1.7.1 For analyzers used in product release or product quality certification applications, the precision and bias requirement for the degree of agreement are typically based on the site or published precision of the Primary Test Method.
Note 2: In most applications of this type, the PTM is the specification-cited test method.
1.7.2 This practice does not describe procedures for establishing precision and bias requirements for analyzer system applications. Such requirements must be based on the criticality of the results to the intended business application and on contractual and regulatory requirements. The user must establish precision and bias requirements prior to initiating the validation procedures described herein.
1.8 Two procedures for validation are described: the line sample procedure and the validation reference material (VRM) injection procedure.
1.9 Only the analyzer system or subsystem downstream of the VRM injection point or the line sample extraction point is being validated by this practice.
1.10 The line sample procedure is limited to applications where material can be safely withdrawn from the sampling point of the analyzer unit without significantly altering the property of interest.
1.10.1 The line sample procedure is the primary option for when the validation is for (2b) materials including effect from additional treatment to the material.
1.11 Validation information obtained in the application of this practice is applicable only to the type and property range of the materials used to perform the validation.
1.12 Two types of validation are described: General Validation, and Level Specific Validation. These are typically conducted at installation or after major maintenance once the system mechanical fitness-for-use has been established.
1.12.1 General Validation is based on the statistical principles and methodology of Practice D6708. In most cases, General Validation is preferred, but may not always be possible if the variation in validation materials is insufficient. General Validation will validate analyzer operation over a wider operating range than Level Specific Validation.

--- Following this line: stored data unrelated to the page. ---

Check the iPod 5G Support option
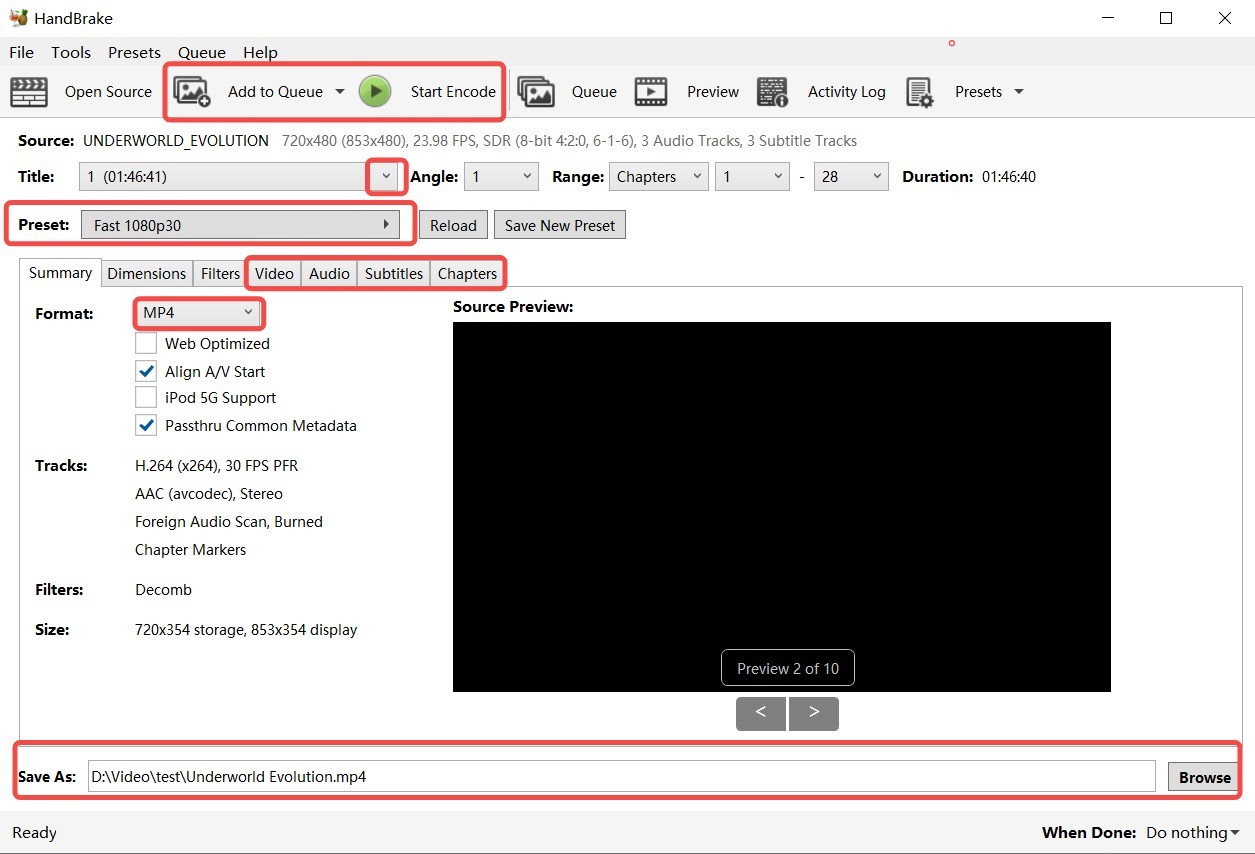Viewport: 1255px width, 854px height. [x=145, y=397]
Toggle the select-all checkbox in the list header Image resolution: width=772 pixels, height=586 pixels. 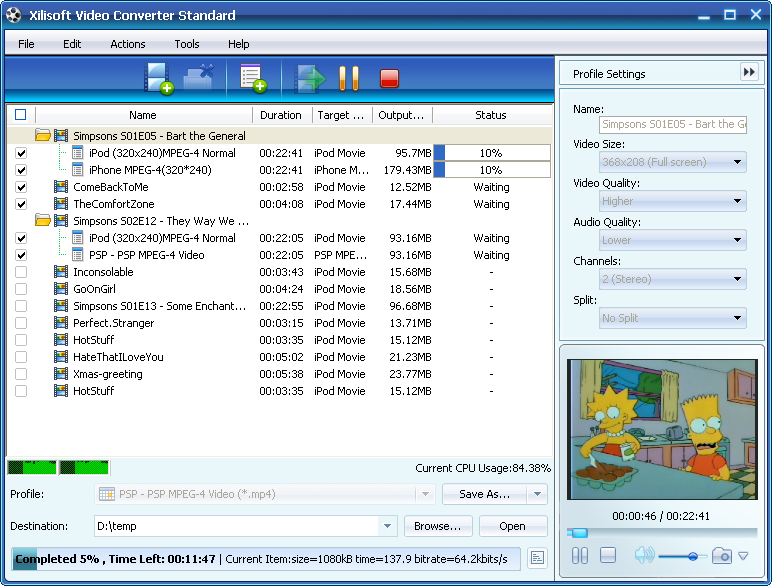click(x=21, y=115)
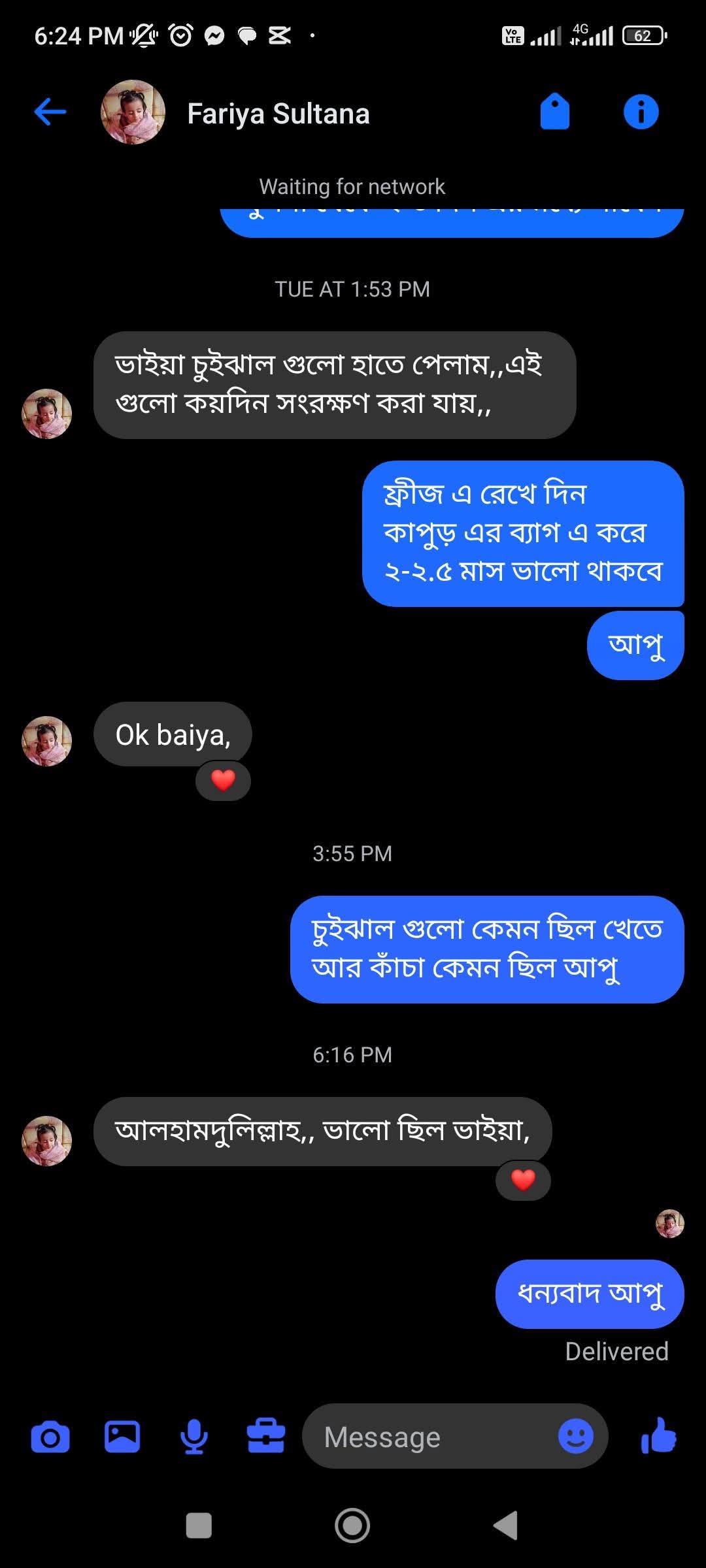
Task: Open the business tools briefcase icon
Action: [265, 1437]
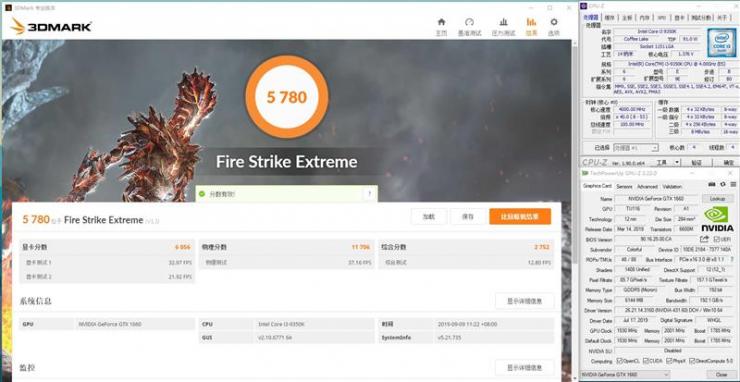This screenshot has height=382, width=740.
Task: Toggle the OpenCL checkbox in GPU-Z
Action: (x=620, y=361)
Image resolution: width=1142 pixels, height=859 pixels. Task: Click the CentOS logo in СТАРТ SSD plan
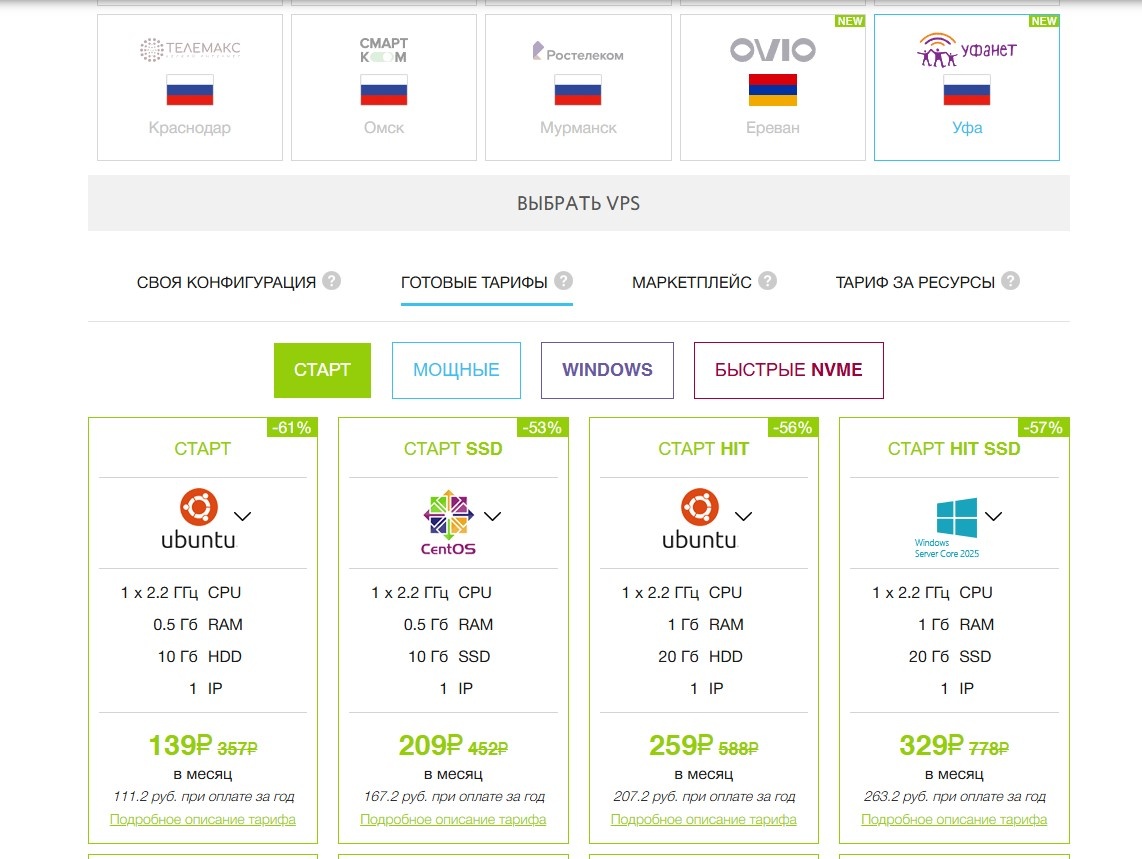(x=448, y=522)
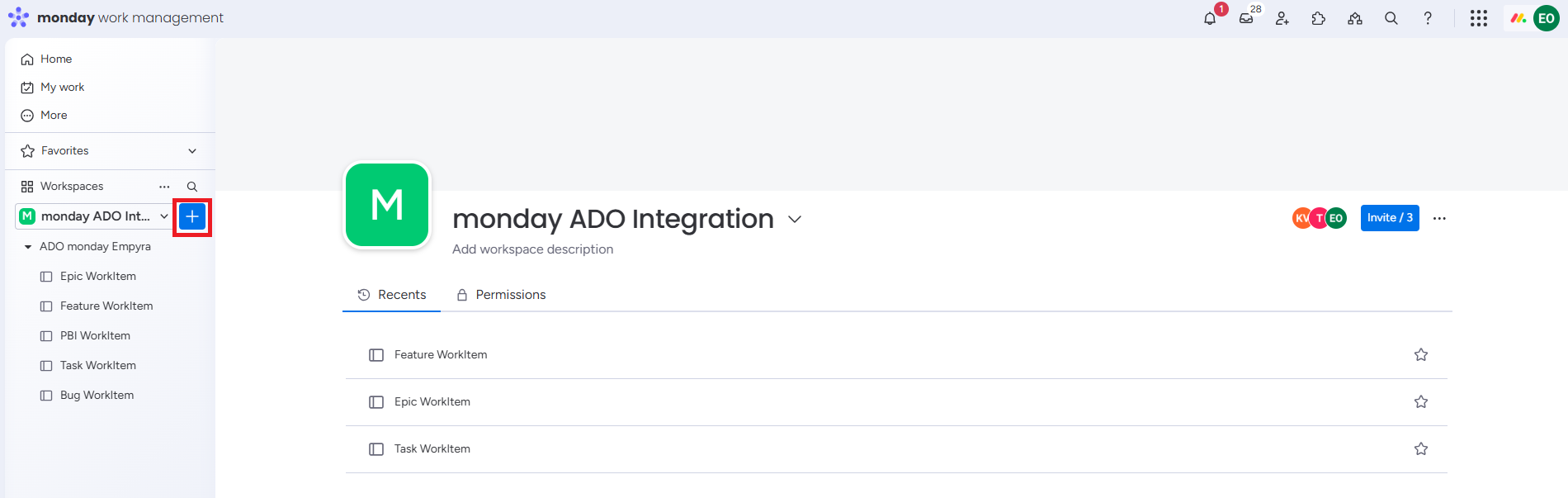The width and height of the screenshot is (1568, 498).
Task: Search workspaces with sidebar magnifier
Action: [192, 187]
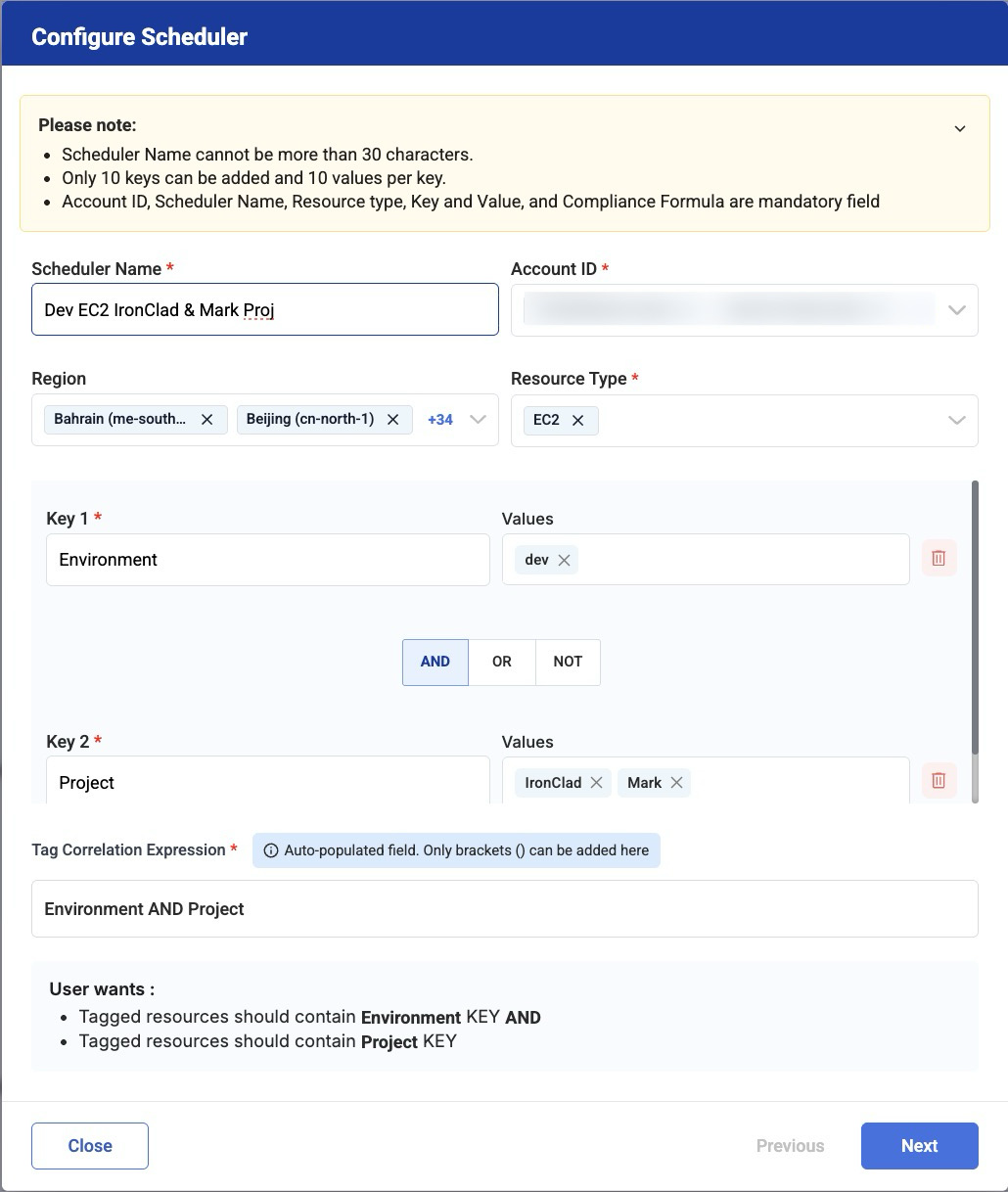Show the +34 more regions
The image size is (1008, 1192).
(440, 420)
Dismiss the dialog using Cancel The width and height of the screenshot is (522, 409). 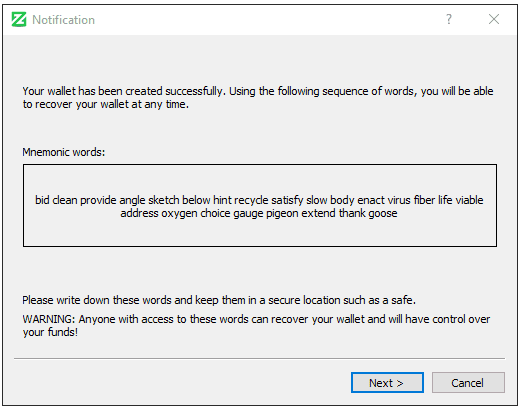click(468, 383)
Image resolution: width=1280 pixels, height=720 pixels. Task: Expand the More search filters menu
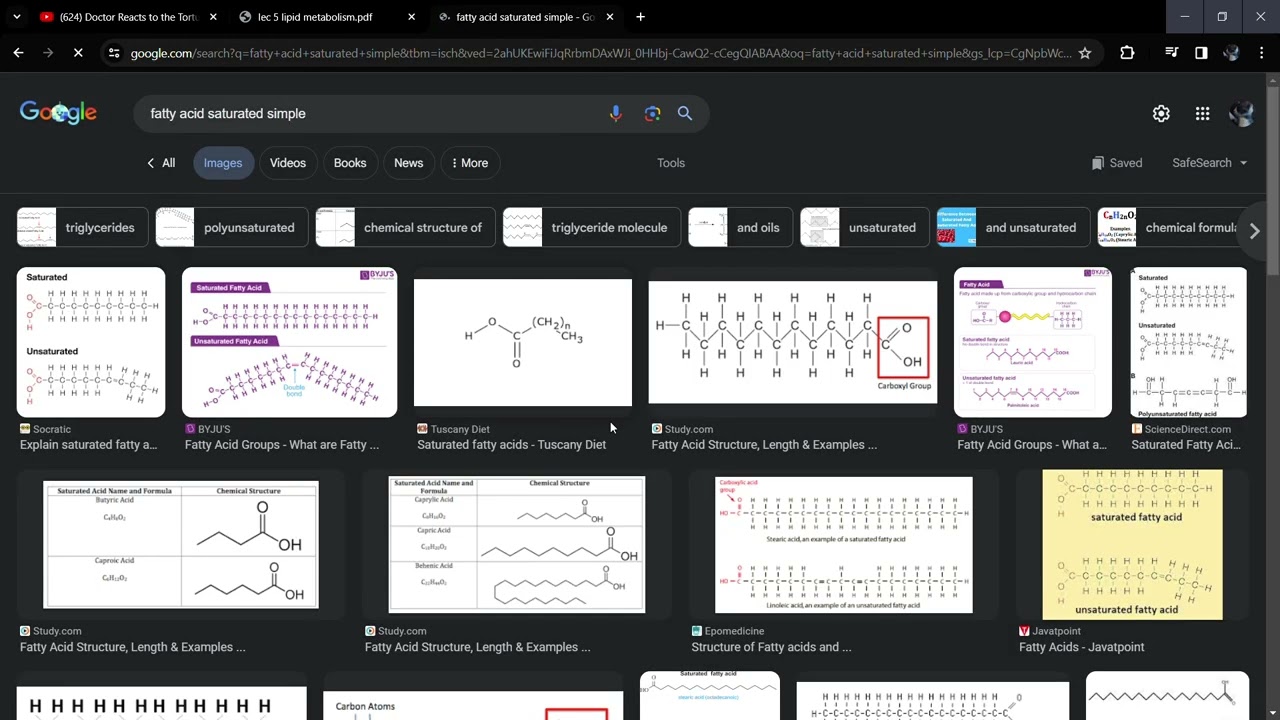(469, 163)
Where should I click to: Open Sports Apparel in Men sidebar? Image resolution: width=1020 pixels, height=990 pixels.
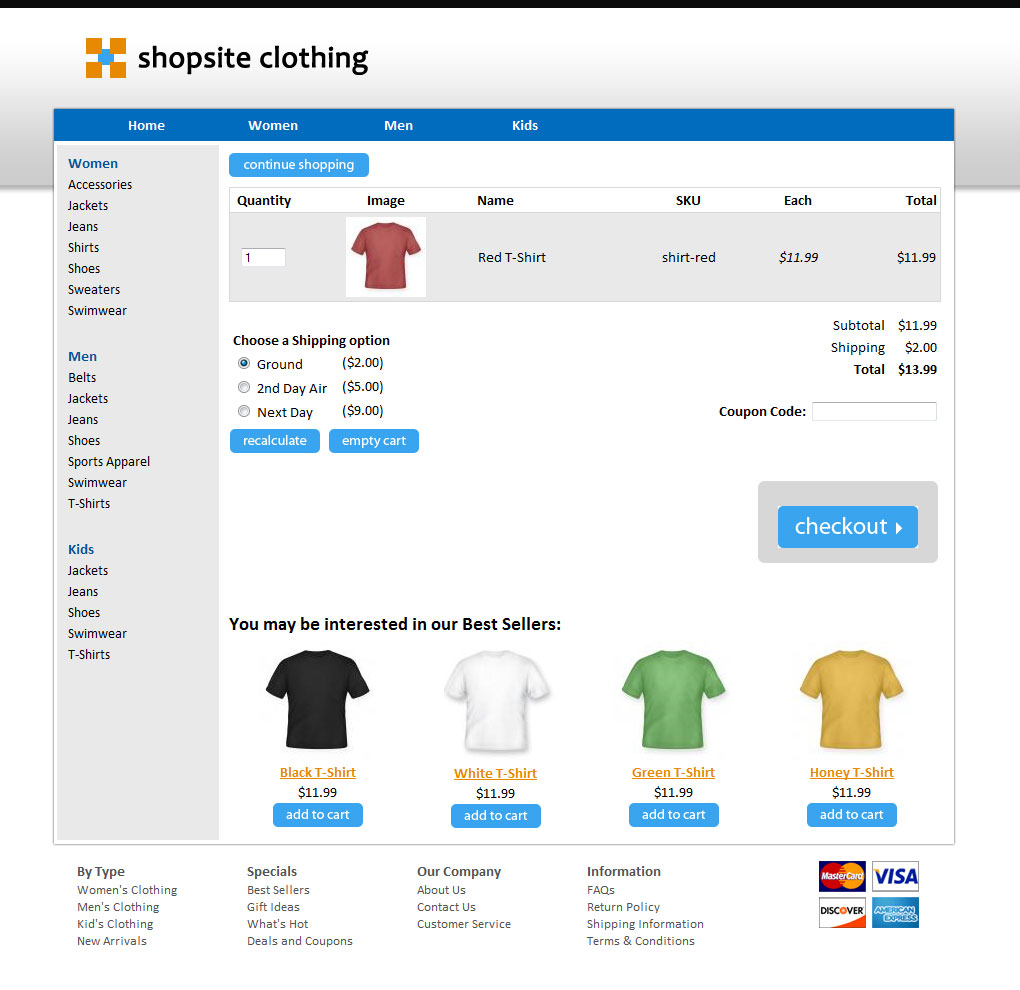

1.12.2 When the variation in available validation materials is insufficient to satisfy the requirements of Practice D6708, a Level Specific Validation is done to validate analyzer operation over a limited range.
1.12.3 The validation outcome are considered valid only within the range covered by the validation material Data from several different Validations (general or level-specific) can potentially be combined for use in a General Validation.
1.13 Procedures for the continual validation of system performance are described. These procedures are typically applied at a frequency commensurate with the criticality of the application.
1.14 This practice does not address procedures for diagnosing causes of validation failure.
1.15 This standard does not purport to address all of the safety concerns, if any, associated with its use. It is the responsibility of the user of this standard to establish appropriate safety, health, and environmental practices and determine the applicability of regulatory limitations prior to use.
1.16 This international standard was developed in accordance with internationally recognized principles on standardization established in the Decision on Principles for the Development of International Standards, Guides and Recommendations issued by the World Trade Organization Technical Barriers to Trade (TBT) Committee.